BugRat Report #657 - Tomcat's webserver doesn't create URLs properly for oddly named files.

Report #657 Details

Project: Tomcat
Category: Bug Report
SubCategory: New Bug Report
Class: swbug
State: received
Priority: low
Severity: non-critical
Confidence: public
Environment: 
   Release: Tomcat 3.2+
   JVM Release: Sun/HotSpot/1.3.0
   Operating System: Windows NT 4.0
   OS Release: 4.0 SP6a
   Platform: Windows

Synopsis: 
Tomcat's webserver doesn't create URLs properly for oddly named files.

Description:
While Tomcat's JSP engine handles oddly named files very well, the builtin webserver does a poor job of creating properly formatted URLs for those files. 

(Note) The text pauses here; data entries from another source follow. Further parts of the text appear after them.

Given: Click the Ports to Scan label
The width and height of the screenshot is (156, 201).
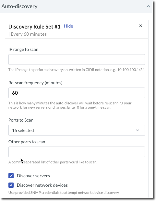Looking at the screenshot, I should click(21, 120).
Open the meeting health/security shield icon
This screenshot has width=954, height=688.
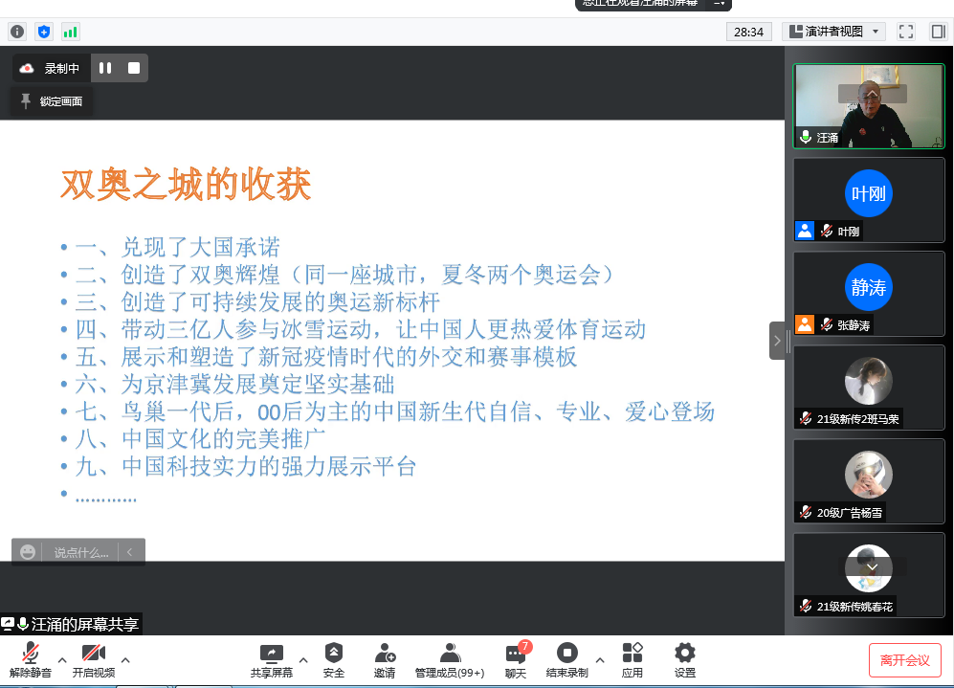[43, 31]
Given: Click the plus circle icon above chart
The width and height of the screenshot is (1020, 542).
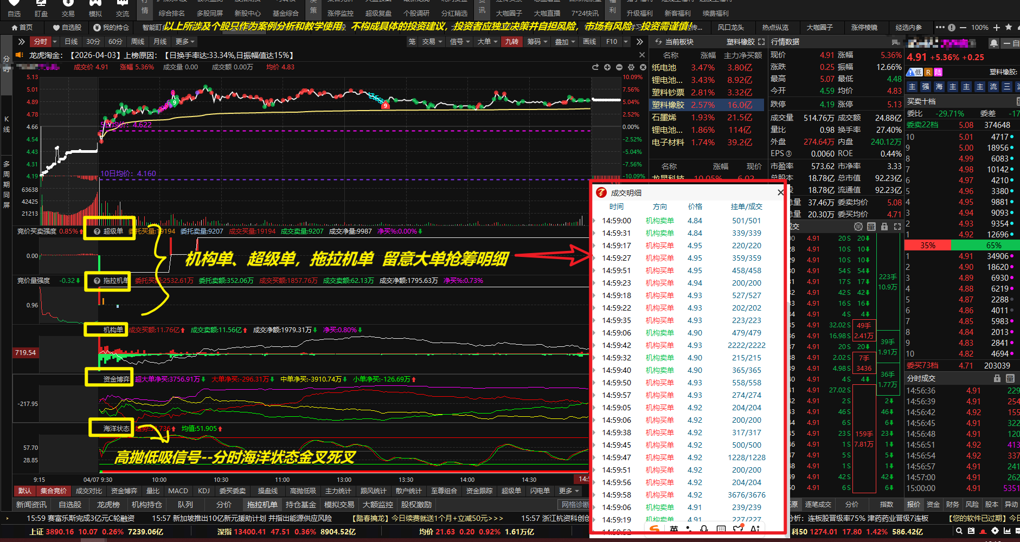Looking at the screenshot, I should click(x=607, y=67).
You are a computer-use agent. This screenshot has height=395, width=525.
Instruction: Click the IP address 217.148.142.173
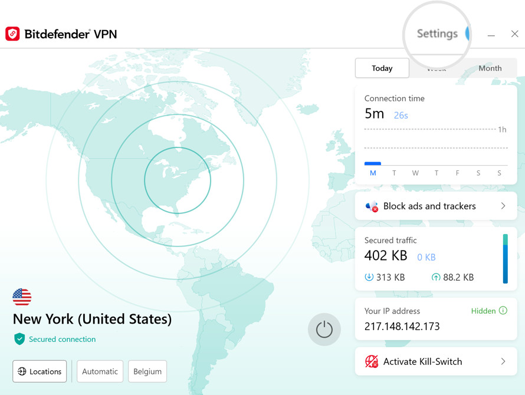click(x=402, y=327)
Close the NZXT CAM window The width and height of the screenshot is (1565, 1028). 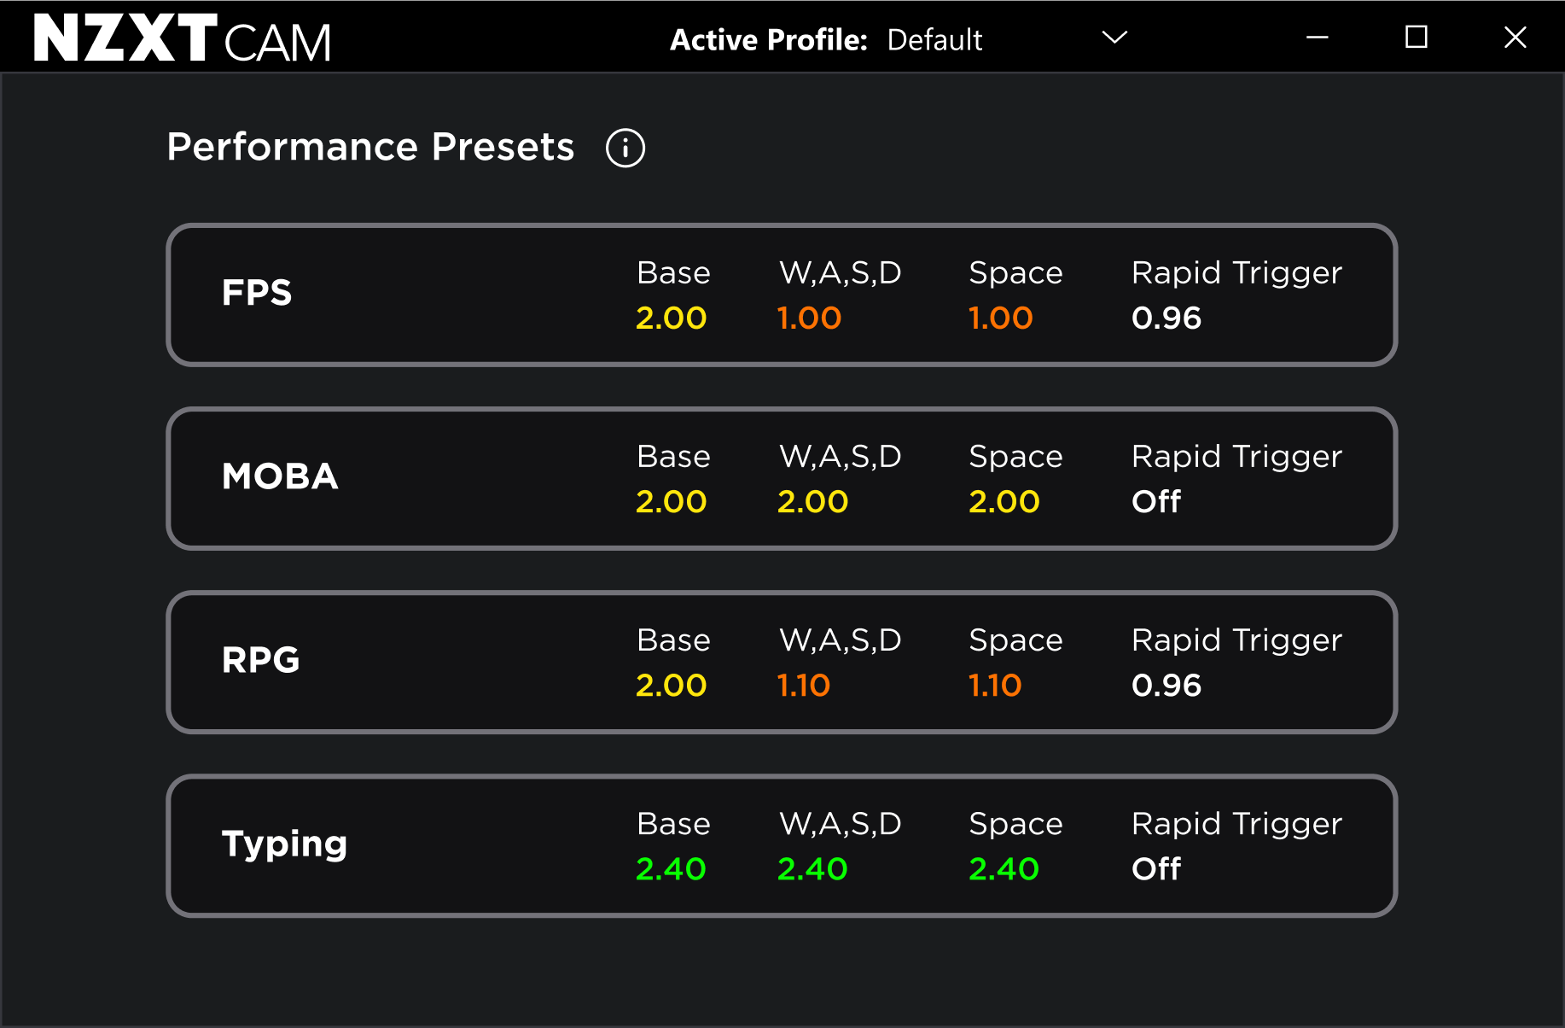click(x=1515, y=38)
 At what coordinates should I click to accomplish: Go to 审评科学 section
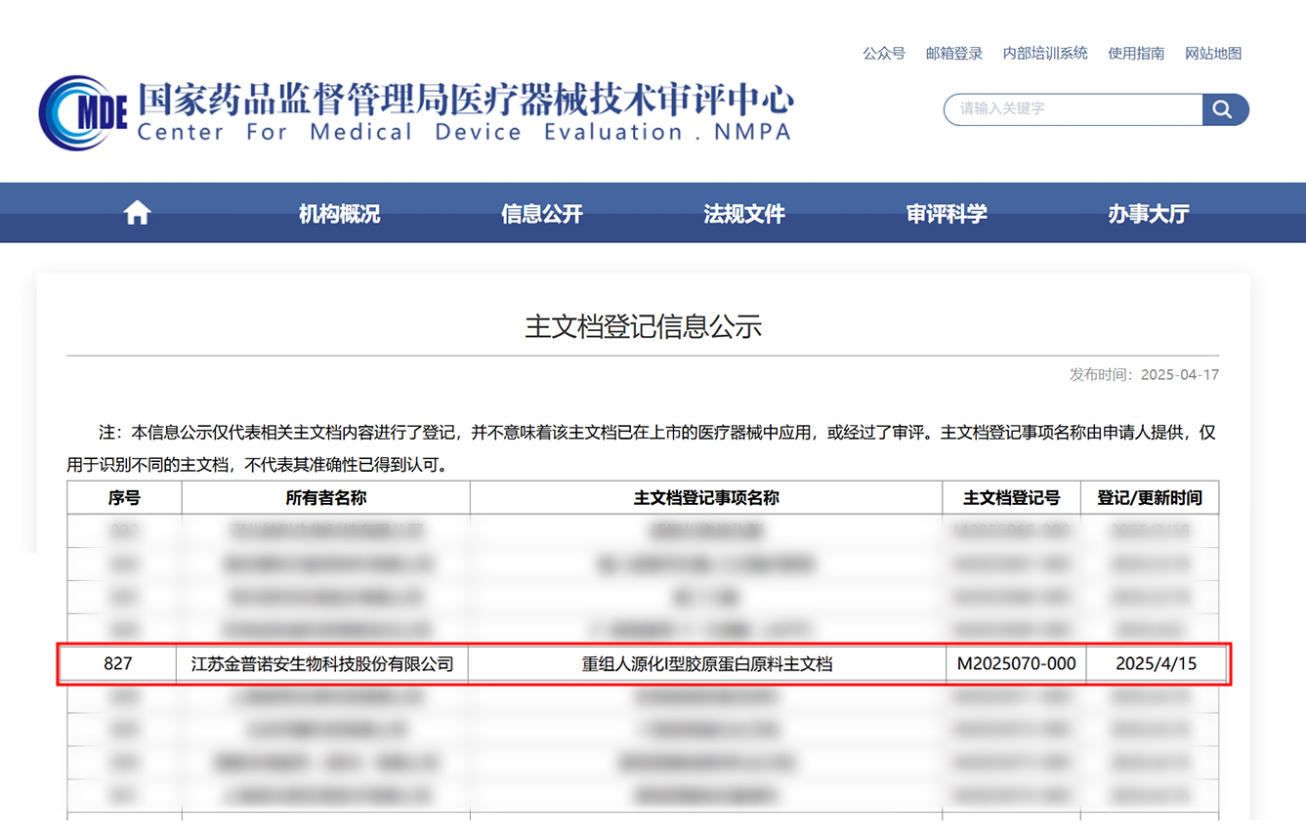click(946, 214)

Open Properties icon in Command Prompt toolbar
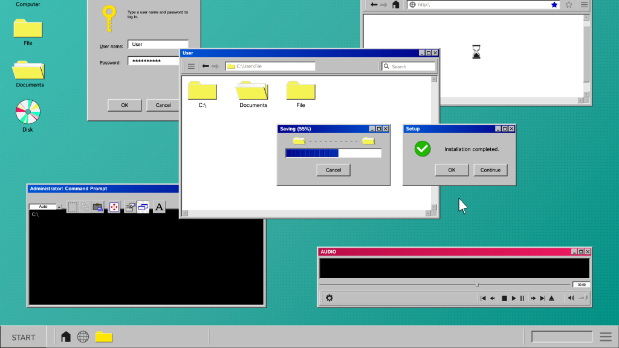[x=129, y=207]
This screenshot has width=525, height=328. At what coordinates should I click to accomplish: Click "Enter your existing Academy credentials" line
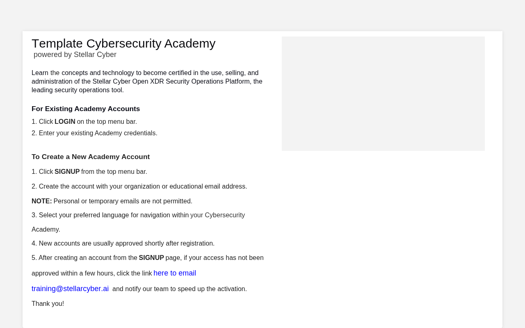[x=94, y=133]
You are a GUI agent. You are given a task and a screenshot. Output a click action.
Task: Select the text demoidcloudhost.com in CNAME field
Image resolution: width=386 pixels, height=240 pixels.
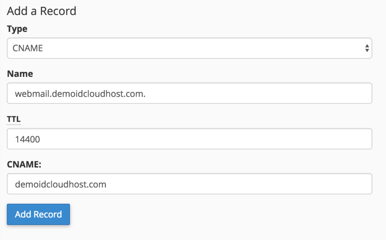pyautogui.click(x=60, y=184)
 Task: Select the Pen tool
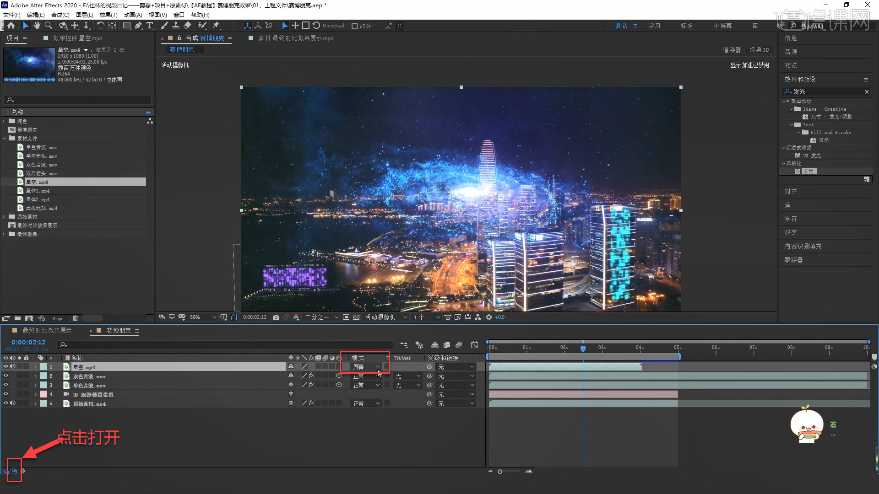(x=138, y=26)
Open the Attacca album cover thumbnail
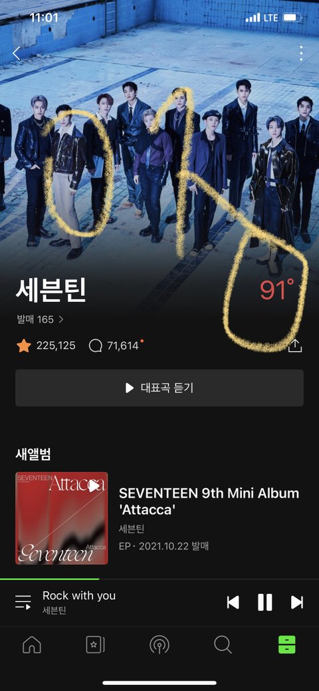 pos(62,518)
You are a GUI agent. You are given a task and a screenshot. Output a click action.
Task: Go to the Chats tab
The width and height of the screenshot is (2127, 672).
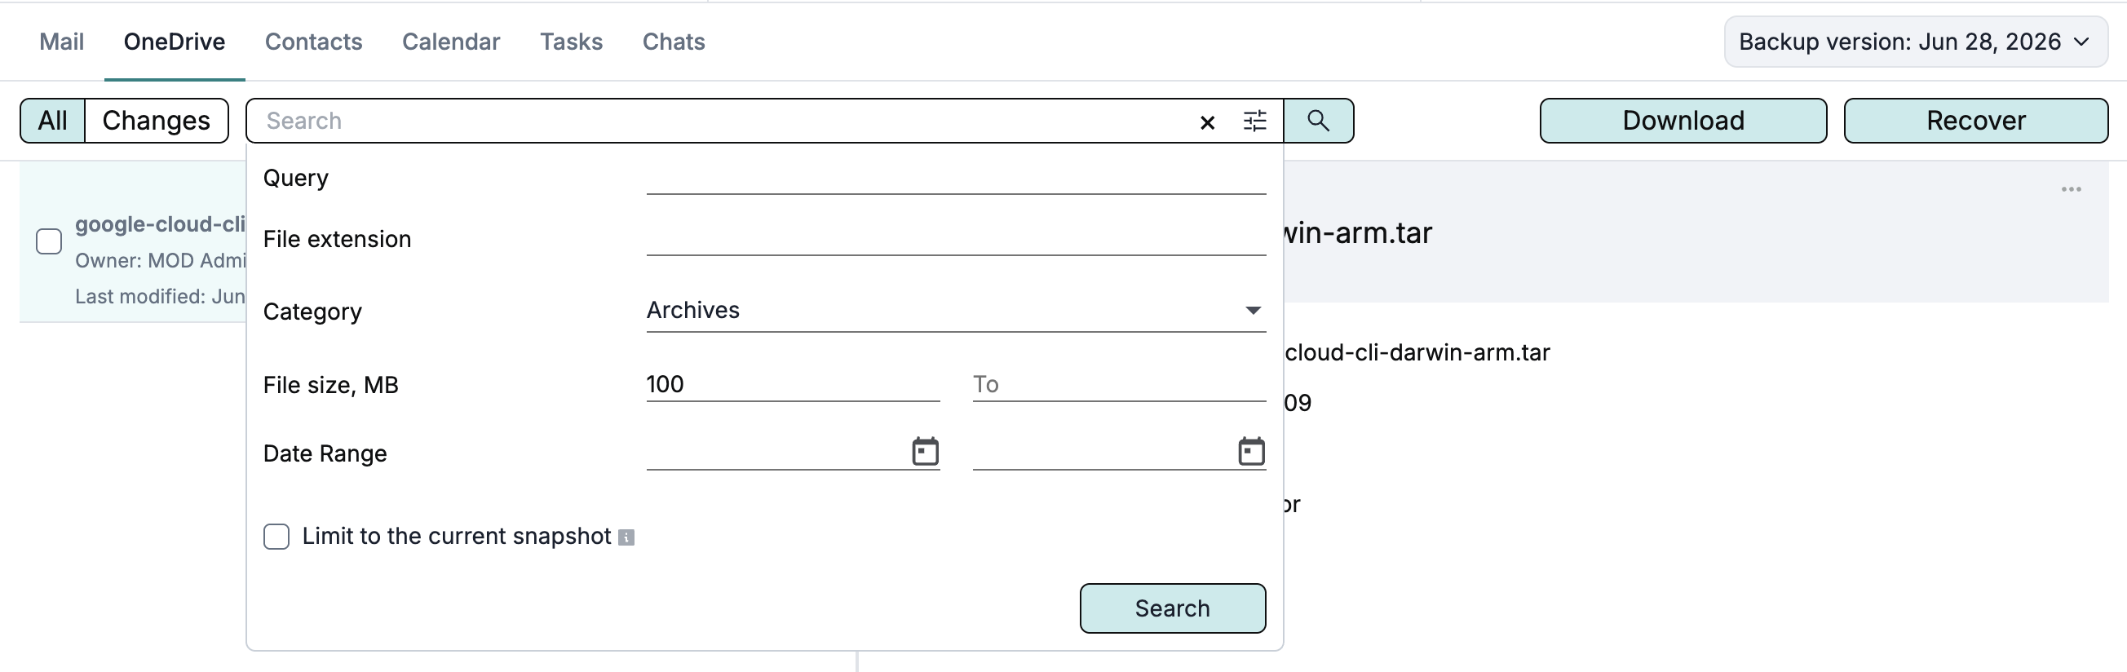[674, 42]
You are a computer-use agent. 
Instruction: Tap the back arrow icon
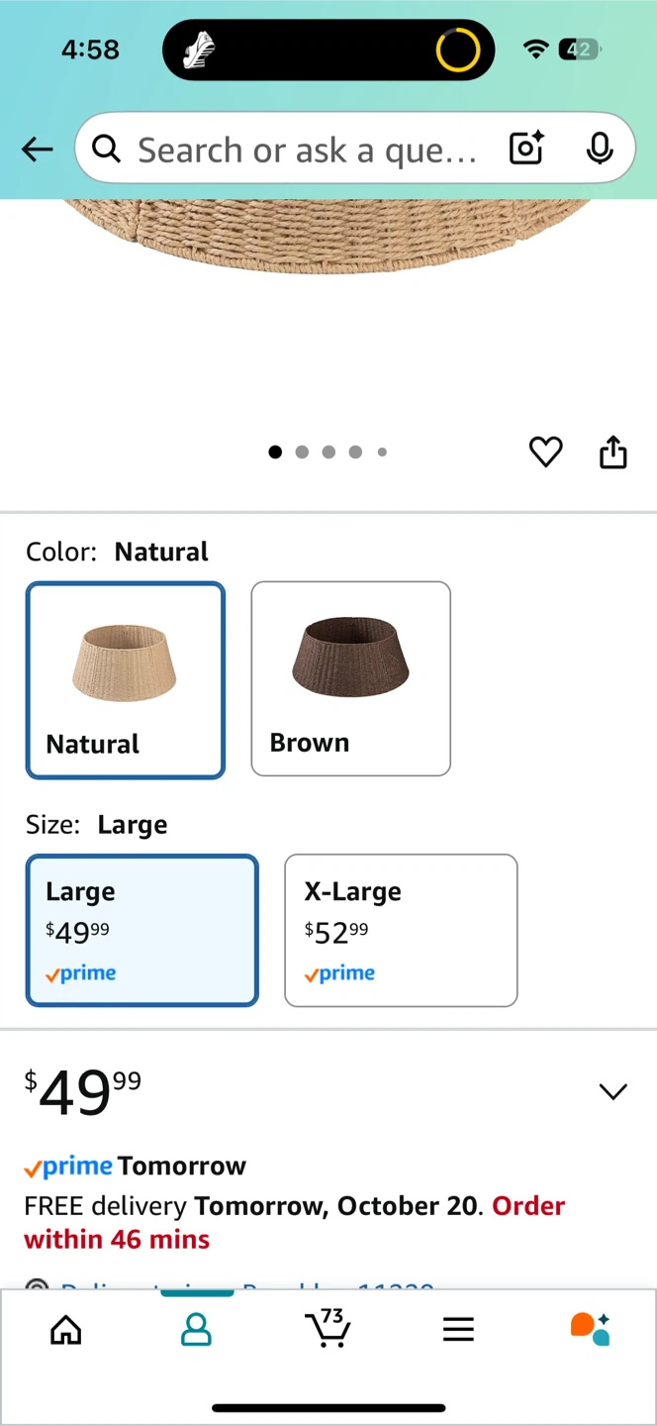[37, 150]
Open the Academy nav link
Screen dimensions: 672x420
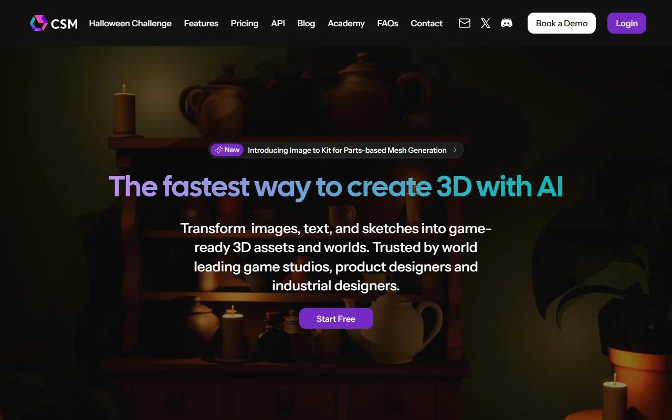346,23
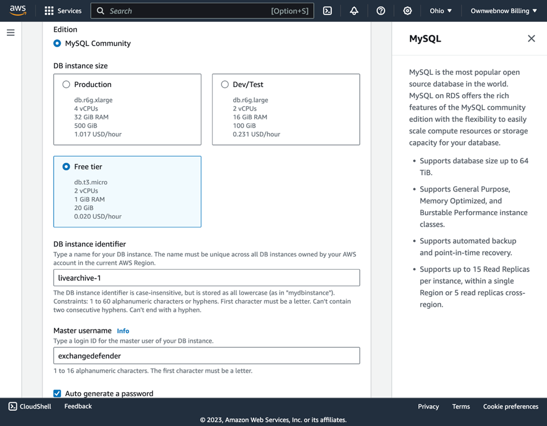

For example, a JSP with filename "odd file name.jsp" should be accessed by the relative URL "/path/odd%20file%20name.jsp". Unfortunately, when the webserver's directory indexer generates relative URLs like this, "/path/odd file name.jsp", so that when the user follows this link, a 404 error page is returned:

Not found (404)
Original request: /path/odd
Not found request: /paths/odd

Also, if it's an oddly named resource (html file), then the webserver can't handle the correct URL, either. (For example, for "odd file.html", the directory indexer will generate a link like "/path/odd file.html", which doesn't work, so I type "http://server/path/odd%20file.html" into the location, and I get a 404:

Not found (404)
Original request: /path/odd%20file.html
Not found request: /path/odd%20file.html

Clearly, the webserver included in tomcat is not a production webserver, and tomcat is meant to be installed into another webserver, but it is a bug none-the-less. The indexer could probobly be fixed rather easily to generate proper directory indices, and there's a good chance that the resource finder could be patched to handle %-escaped URLs proplerly relatively easily, too.